(Records provided):
···

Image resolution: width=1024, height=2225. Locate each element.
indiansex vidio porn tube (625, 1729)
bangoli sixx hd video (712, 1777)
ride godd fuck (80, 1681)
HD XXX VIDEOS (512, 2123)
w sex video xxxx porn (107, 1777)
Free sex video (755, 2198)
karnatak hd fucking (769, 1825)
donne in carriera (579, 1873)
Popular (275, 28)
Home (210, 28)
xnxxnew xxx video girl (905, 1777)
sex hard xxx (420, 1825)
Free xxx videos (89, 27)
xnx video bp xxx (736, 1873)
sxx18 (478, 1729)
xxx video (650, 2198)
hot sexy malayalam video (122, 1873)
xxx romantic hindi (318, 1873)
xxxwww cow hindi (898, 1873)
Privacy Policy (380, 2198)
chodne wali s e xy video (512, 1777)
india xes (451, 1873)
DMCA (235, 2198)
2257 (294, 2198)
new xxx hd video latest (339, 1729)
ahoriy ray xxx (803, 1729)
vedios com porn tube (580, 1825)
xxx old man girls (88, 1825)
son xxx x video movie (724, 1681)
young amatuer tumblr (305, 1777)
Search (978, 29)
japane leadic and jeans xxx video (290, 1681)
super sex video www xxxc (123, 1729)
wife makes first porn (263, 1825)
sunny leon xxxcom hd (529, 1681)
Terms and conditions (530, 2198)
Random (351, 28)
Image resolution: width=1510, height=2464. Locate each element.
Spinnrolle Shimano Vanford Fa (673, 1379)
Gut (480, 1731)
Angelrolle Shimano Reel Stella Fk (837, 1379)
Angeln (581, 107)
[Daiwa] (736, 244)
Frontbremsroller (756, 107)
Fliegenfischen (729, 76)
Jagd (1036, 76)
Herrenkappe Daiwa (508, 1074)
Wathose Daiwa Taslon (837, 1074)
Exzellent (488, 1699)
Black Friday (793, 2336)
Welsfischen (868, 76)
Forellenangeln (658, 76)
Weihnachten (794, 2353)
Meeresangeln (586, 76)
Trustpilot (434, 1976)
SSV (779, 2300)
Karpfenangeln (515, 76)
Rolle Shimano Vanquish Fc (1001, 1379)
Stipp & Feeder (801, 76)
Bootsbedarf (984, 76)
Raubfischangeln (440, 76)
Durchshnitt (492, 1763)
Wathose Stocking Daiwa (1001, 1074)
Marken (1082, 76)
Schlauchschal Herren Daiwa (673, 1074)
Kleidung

···

Begin with the line holding "Bootsbedarf (984, 76)" and end with the last line of the material. Write out those lines exactly, and only those.

(Exercise solution):
Bootsbedarf (984, 76)
Raubfischangeln (440, 76)
Durchshnitt (492, 1763)
Wathose Stocking Daiwa (1001, 1074)
Marken (1082, 76)
Schlauchschal Herren Daiwa (673, 1074)
Kleidung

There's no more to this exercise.